In the shadows of government-sponsored public relations stunts, Georgia’s capital city maintains the highest racial wealth gap in the country and sends more people to Georgia prisons than any other. The Atlanta Police Department arrests more people for low-level offenses than over 85% of other police departments nationally, and nearly all those people are Black. Preoccupied with uninspiring performances of “Black excellence,” too many local officials have foolishly maligned one feature that cemented Atlanta’s legacy in modern civil rights: cross-class solidarity with grassroots movements.  

The “Progressive” Authoritarian Playbook  

According to leading scholars, the seven key elements of The Authoritarian Playbook are:   

  1. Quashing Dissent 
  1. Scapegoating Vulnerable Communities 
  1. Spreading Disinformation 
  1. Politicizing Independent Institutions 
  1. Aggrandizing Executive Power 
  1. Corrupting Elections 
  1. Stoking Violence 

Of course, this list typically refers to autocratic nation-state leaders who make history by committing egregious human rights abuses in contexts that render devastation unmistakable.
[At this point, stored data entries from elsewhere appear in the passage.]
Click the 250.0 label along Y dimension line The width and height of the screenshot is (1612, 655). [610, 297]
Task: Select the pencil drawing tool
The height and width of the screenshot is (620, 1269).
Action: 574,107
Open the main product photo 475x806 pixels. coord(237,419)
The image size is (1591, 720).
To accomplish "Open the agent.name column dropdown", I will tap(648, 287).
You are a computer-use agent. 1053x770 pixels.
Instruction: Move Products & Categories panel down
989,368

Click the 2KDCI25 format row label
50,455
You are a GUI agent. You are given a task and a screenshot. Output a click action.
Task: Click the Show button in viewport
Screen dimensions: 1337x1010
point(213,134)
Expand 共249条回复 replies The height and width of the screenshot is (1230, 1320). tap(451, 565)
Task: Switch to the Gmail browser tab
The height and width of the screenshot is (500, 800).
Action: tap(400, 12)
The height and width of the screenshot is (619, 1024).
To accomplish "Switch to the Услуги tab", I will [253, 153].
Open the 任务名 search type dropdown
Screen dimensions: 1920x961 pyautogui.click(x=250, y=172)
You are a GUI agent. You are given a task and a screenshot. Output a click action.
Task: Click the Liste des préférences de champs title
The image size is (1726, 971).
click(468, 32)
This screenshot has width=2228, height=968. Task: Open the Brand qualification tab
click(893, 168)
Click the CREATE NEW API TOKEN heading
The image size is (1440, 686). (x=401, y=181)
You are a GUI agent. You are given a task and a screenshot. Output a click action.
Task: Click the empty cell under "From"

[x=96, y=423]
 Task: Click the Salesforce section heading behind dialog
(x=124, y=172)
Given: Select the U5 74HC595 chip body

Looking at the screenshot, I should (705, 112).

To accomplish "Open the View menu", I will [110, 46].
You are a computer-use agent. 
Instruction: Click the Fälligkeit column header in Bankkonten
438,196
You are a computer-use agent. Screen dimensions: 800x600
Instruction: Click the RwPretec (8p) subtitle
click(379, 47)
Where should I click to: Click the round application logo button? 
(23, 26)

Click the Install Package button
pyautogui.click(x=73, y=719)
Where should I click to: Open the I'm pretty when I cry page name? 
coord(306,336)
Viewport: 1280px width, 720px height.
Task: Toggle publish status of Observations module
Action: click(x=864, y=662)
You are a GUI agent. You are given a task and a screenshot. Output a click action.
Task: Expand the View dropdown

On the local stage, many struggle to identify when leaders who profess humanitarian values run afoul of democracy’s mandates. When it comes to so-called progressives, anti-democratic political shifts are cloaked in pragmatism.  

Quashing Dissent & Scapegoating Vulnerable Populations 

According to many members of civil society, Mayor Dickens and his allies have run one of the most successful anti-democratic administrations in Atlanta’s recent history. By marking those who disagree with him or the police force as terrorists, radicals, and outsiders, the Dickens camp stamped preemptive targets on the backs on some of Atlanta’s most civically engaged constituents and organizations. They have done this without reverence for history, routinely finding themselves on the other side of organizations chiefly responsible for the rights Black elected officials now enjoy. 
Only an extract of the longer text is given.